#### [Requirement]
Once every line in the data below has been checked for "agent", give the number of lines that hold it, and only that.

#### [Supplied entries]
═══

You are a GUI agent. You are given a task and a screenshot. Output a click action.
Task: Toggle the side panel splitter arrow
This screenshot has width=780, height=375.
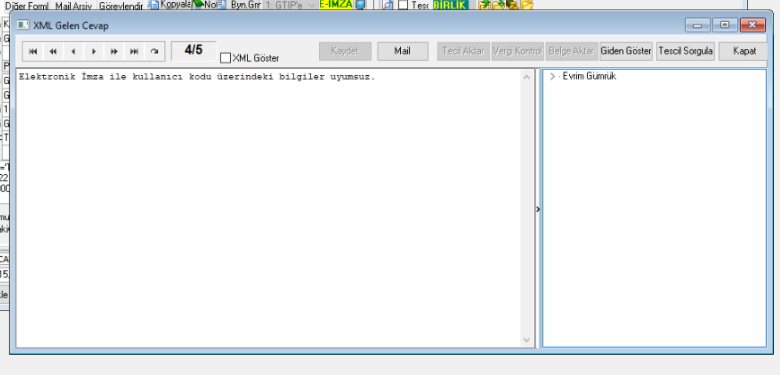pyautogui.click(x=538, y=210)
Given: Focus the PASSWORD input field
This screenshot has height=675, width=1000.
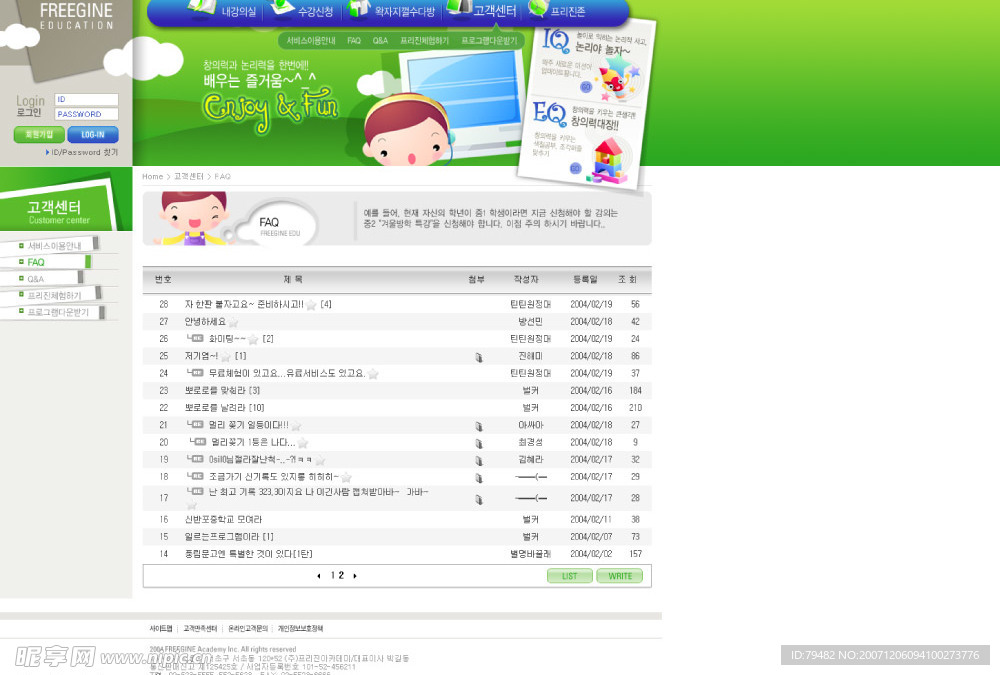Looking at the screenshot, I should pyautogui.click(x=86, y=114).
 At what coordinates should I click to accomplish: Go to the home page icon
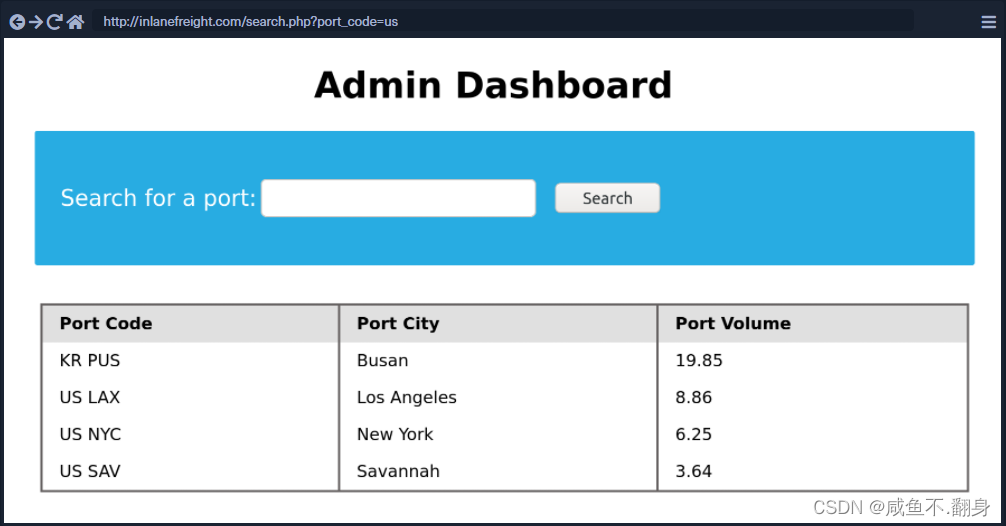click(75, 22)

═══

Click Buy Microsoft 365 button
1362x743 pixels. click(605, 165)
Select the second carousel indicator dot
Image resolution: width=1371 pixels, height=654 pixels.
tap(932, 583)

═══

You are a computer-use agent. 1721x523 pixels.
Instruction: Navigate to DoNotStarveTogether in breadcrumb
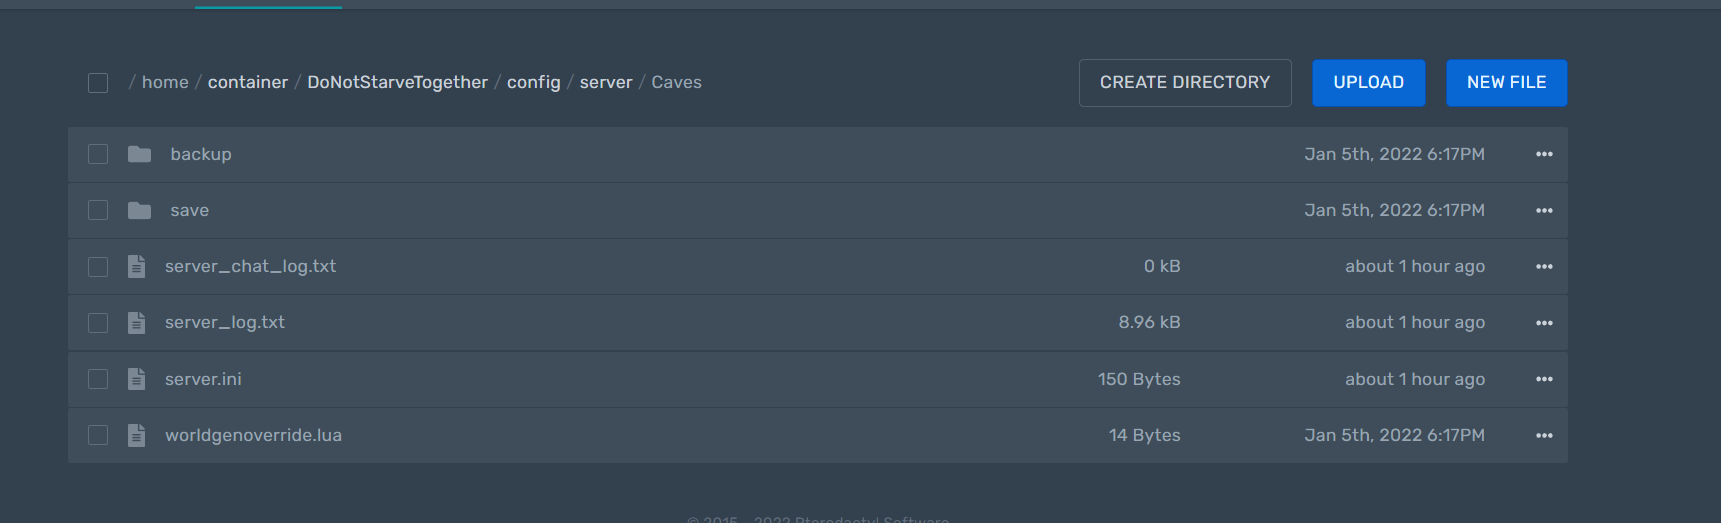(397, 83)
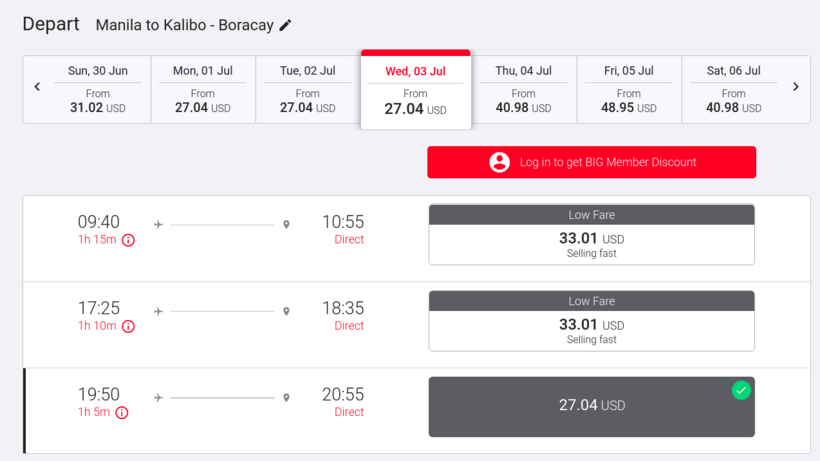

═══

#### [Result]
2